### DOCUMENTO DI ORIGINE
================================

Ma qual è il punto? Che il mondo del libro, nella fattispecie italiano, sia in qualche modo banalmente “arretrato”? Che i giovani non leggono più? E perché? Che la letteratura smuove meno soldi dei videogiochi? Che il mondo è cambiato e si stava meglio quando si stava peggio? Ovviamente no. Ovviamente è palese come il libro continua e continuerà ad essere il medium creatore di mondi immaginari più efficace di sempre. Che per scrivere un libro, teoricamente, basta una penna e tanti fogli, che invece per sviluppare un videogioco ci vogliono equipe di sviluppatori, informatici, esperti CG, direttori della fotografia, sceneggiatori, illustratori, storyteller, studiosi di storia o robotica (dipende dal mondo fantastico che si intende costruire) e via dicendo – un romanzo continua a costare in media quindici euro mentre un videogioco di grande produzione può arrivare a costarne settanta.
Approfondire pertanto il confronto libro-videogioco richiederebbe monografie dedicate, ma limitatamente a questa riflessione possiamo sorridere di fronte al carattere paradossale della narrazione del prodotto-libro rispetto alla narrazione del prodotto-videogioco, limitandoci a considerare quanto il prodotto più costoso, sia in termini di produzione che di acquisto, sia oggi sul web quello più efficacemente narrato. Ciò che colpisce è quindi il respiro globale della narrazione del videogioco che costituisce una delle cause principali della creazione delle community di videogiocatore le quali sono determinanti nell’evoluzione dell’industria, sia ragionando in termini meramente commerciali che in termini di creatività intellettuale e artistica.

================================

### COMPITO BREVE 1
Come si traduce in inglese questa frase del testo sul confronto tra libro e videogioco: «Ovviamente è palese come il libro continua e continuerà ad essere il medium creatore di mondi immaginari più efficace di sempre.»?
### COMPITO BREVE 2
Cita dal testo sul confronto tra libro e videogioco il passo che comincia con le parole «Ma qual è il» e termina dopo «a costarne settanta.».
Per rispondere basati soltanto sul testo.

Dati di puntamento su screenshot e documenti:

================================

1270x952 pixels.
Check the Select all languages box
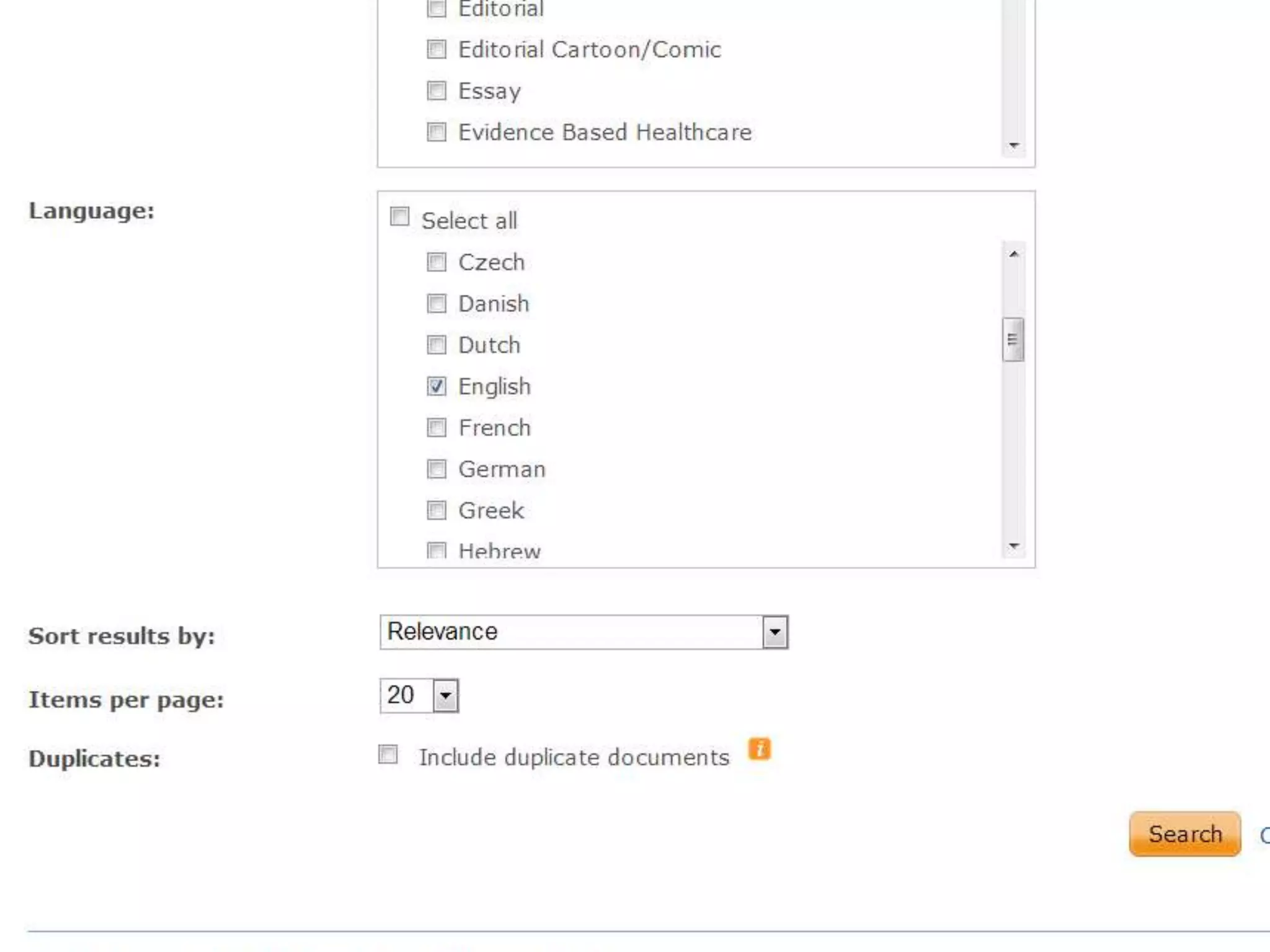(x=399, y=217)
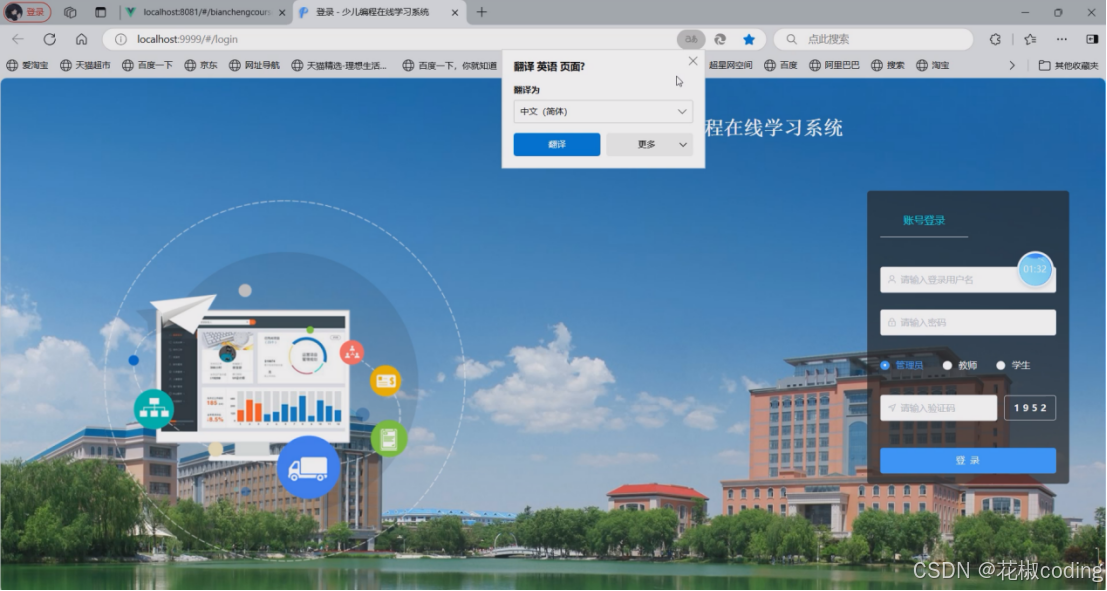Open the 中文（简体）translation language dropdown
Screen dimensions: 1107x591
[602, 111]
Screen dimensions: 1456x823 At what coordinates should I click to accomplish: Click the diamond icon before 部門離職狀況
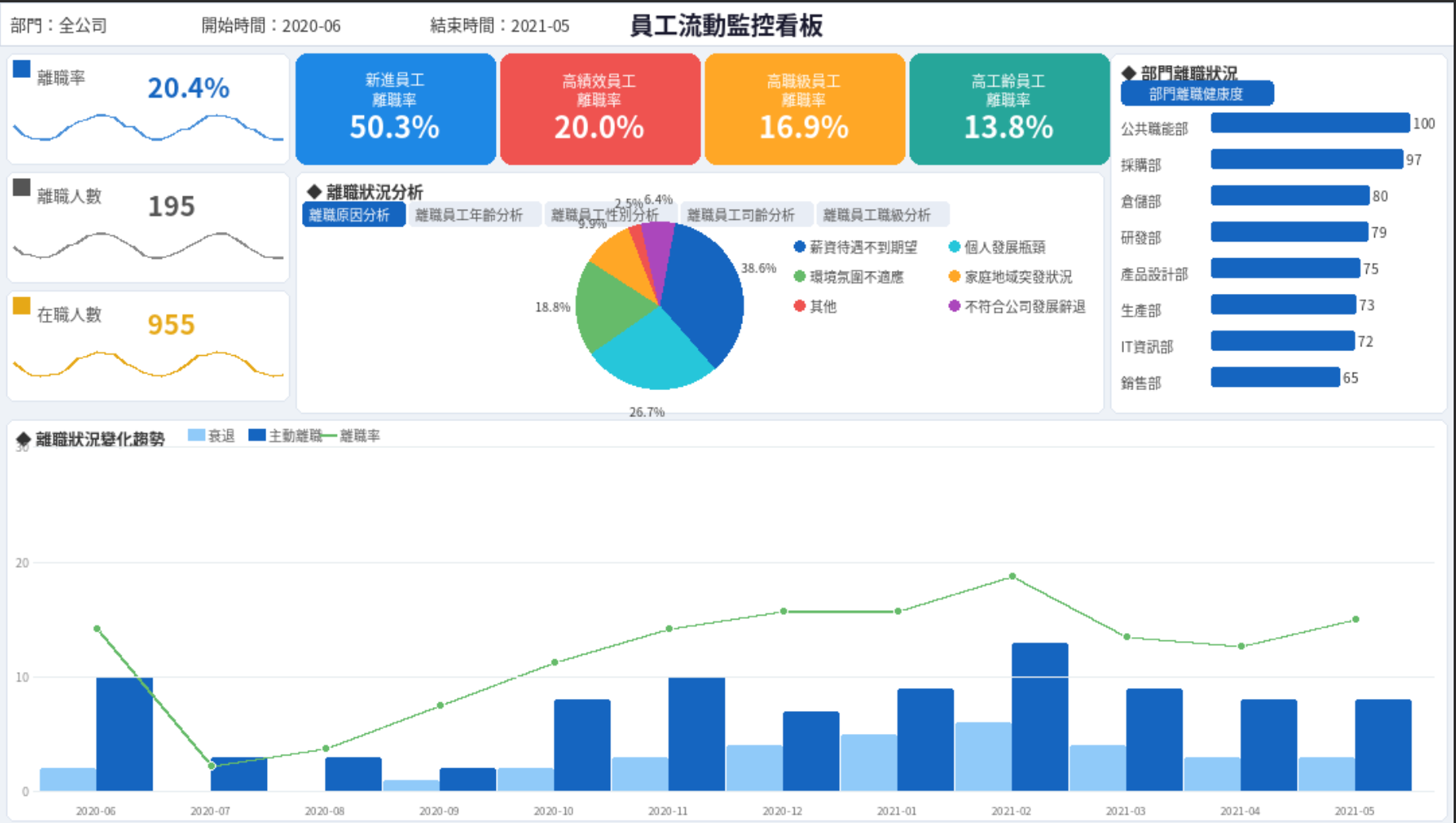pos(1129,73)
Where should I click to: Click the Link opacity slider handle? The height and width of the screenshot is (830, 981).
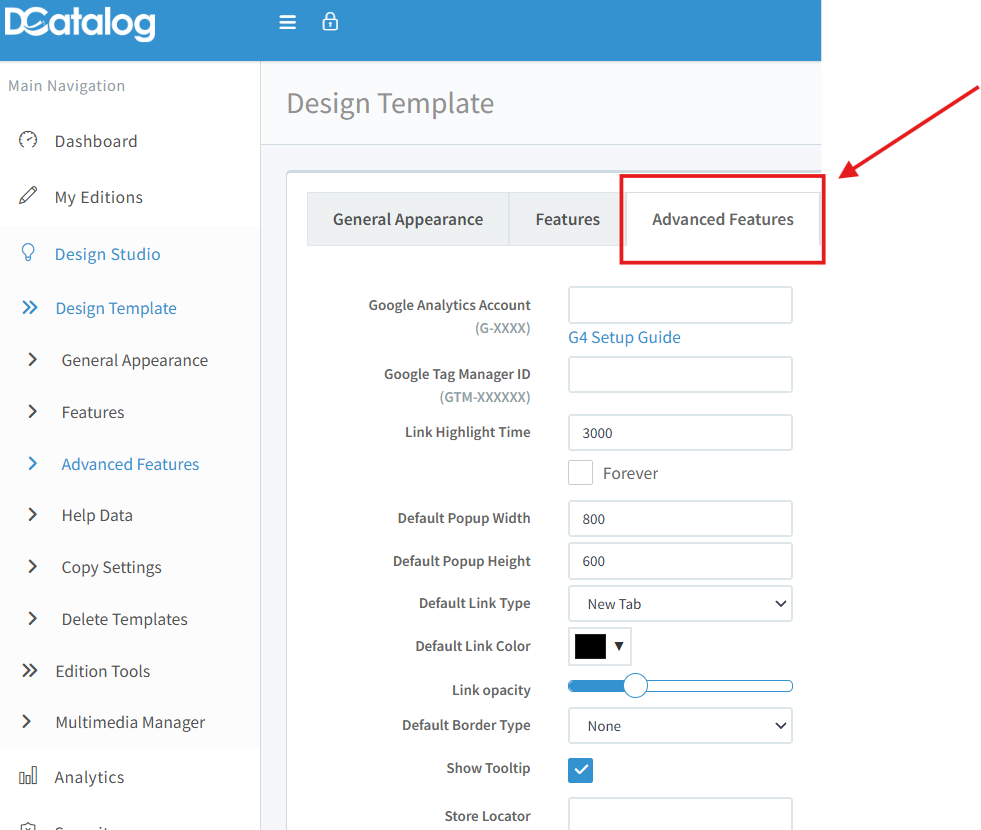tap(635, 686)
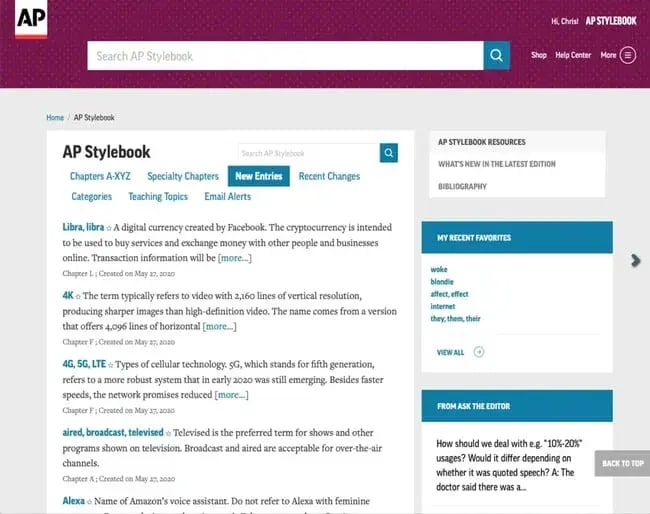Open the Chapters A-XYZ tab
The image size is (650, 514).
[100, 176]
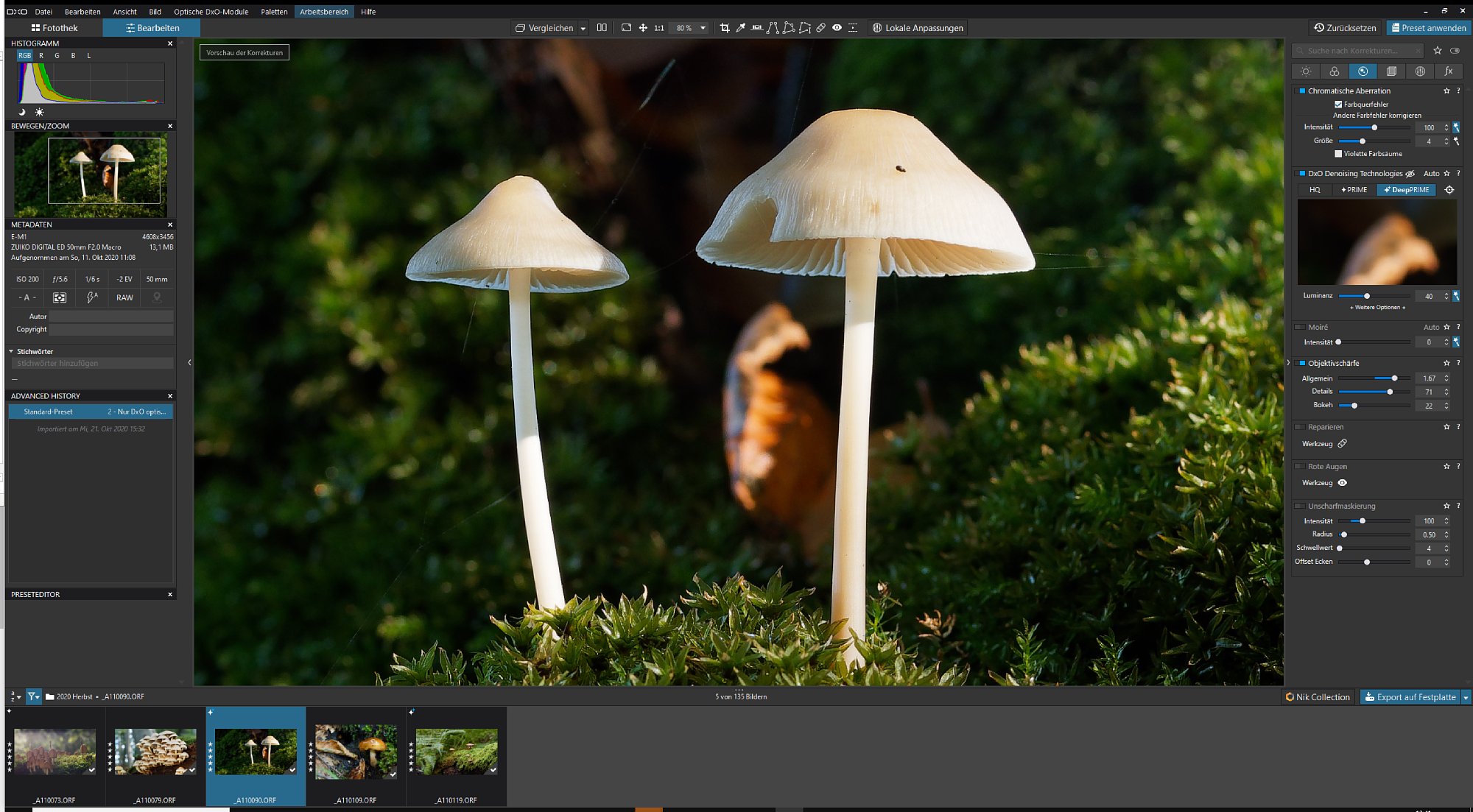The width and height of the screenshot is (1473, 812).
Task: Toggle the Unscharfmaskierung correction on
Action: tap(1301, 506)
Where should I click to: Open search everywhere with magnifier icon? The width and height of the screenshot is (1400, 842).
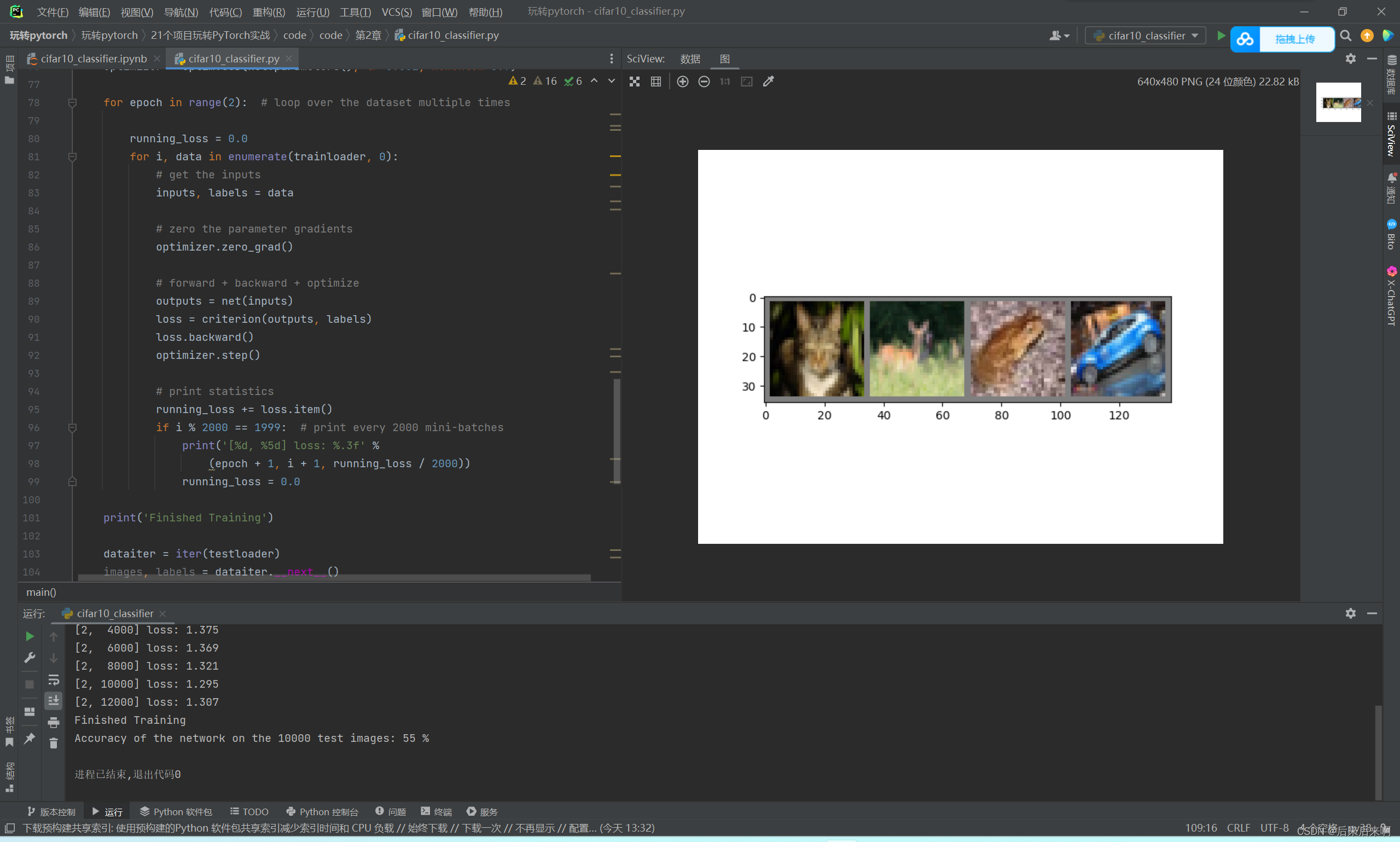(x=1345, y=35)
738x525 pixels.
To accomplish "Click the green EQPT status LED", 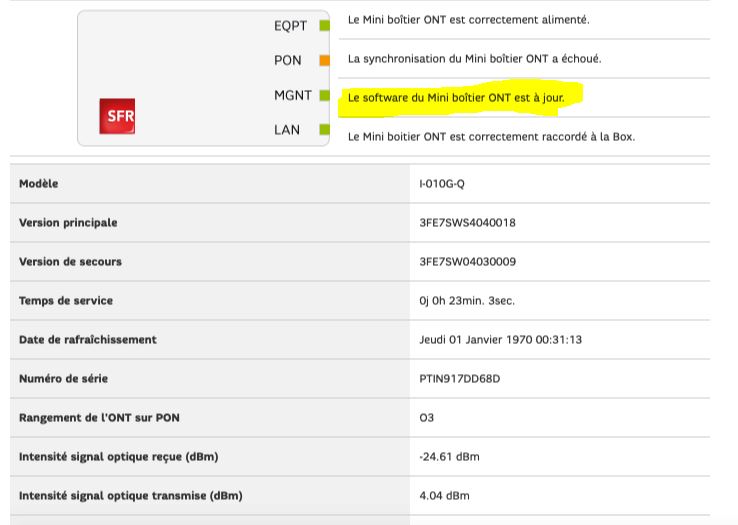I will pos(323,26).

================================

### RISULTATO 1
Obviously, it is evident that the book continues, and will continue, to be the most effective medium ever for creating imaginary worlds.

### RISULTATO 2
Ma qual è il punto? Che il mondo del libro, nella fattispecie italiano, sia in qualche modo banalmente “arretrato”? Che i giovani non leggono più? E perché? Che la letteratura smuove meno soldi dei videogiochi? Che il mondo è cambiato e si stava meglio quando si stava peggio? Ovviamente no. Ovviamente è palese come il libro continua e continuerà ad essere il medium creatore di mondi immaginari più efficace di sempre. Che per scrivere un libro, teoricamente, basta una penna e tanti fogli, che invece per sviluppare un videogioco ci vogliono equipe di sviluppatori, informatici, esperti CG, direttori della fotografia, sceneggiatori, illustratori, storyteller, studiosi di storia o robotica (dipende dal mondo fantastico che si intende costruire) e via dicendo – un romanzo continua a costare in media quindici euro mentre un videogioco di grande produzione può arrivare a costarne settanta.